Suddenly, there was the cabin.

Mac almost laughed out loud. When he'd set out in the boat, he didn't believe he had a prayer of actually finding the place, but he had followed Joe Basile's directions to a T, and, lo and behold, there it was, just as Basile had described it, right down to the retreads attached to the pier.

It was too late for approaching with caution. In the desolate silence, Basile had surely heard the boat's motor well before it came into view.

Right now, he was probably watching from one of the screened windows.

Mac's heart was knocking inside his chest as though it knew it was in the crosshairs of a rifle's scope.

He killed the motor and let the small craft drift alongside the pier.

He called out, "I'm alone, Basile, and I've got to talk to you."
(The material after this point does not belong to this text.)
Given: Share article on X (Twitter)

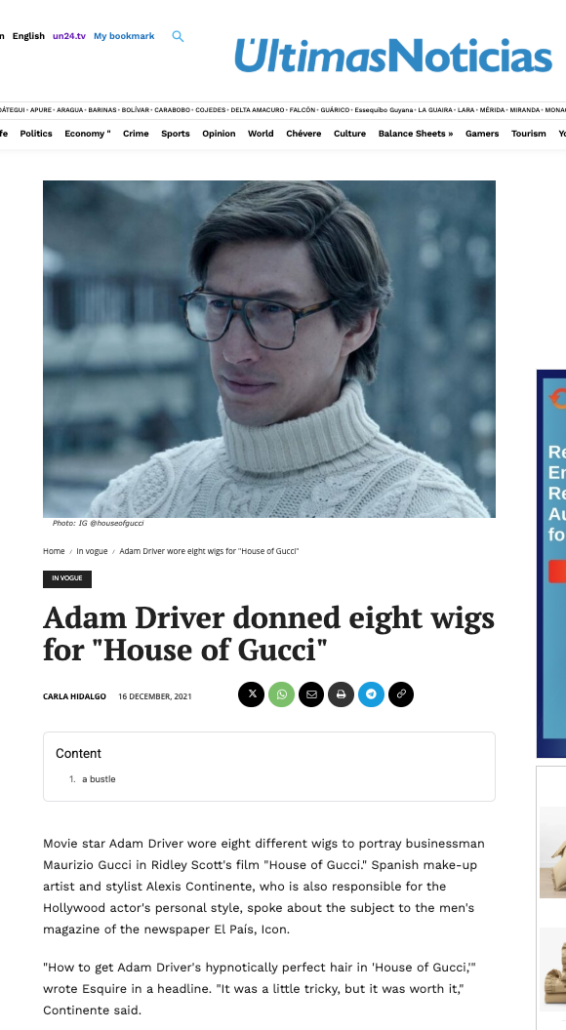Looking at the screenshot, I should [x=251, y=694].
With both hands, he reached for one of the posts and held on, then clumsily climbed out of the boat and secured the rope.

Although the day was cool, his pores were leaking nervous sweat.

He sensed hungry, hostile eyes watching him from myriad hiding places along the banks of the bayou, but none so menacing as Basile's.

His footsteps echoed loudly as he walked along the pier toward the crude dwelling. He was trained to spot signs of impending danger but all his policeman's training deserted him. He had embarked on new territory, as remote and alien to him as Neptune. He felt incompetent and clumsy, and that was no way for a law officer to approach a problem, especially one on the scale of Burke Basile.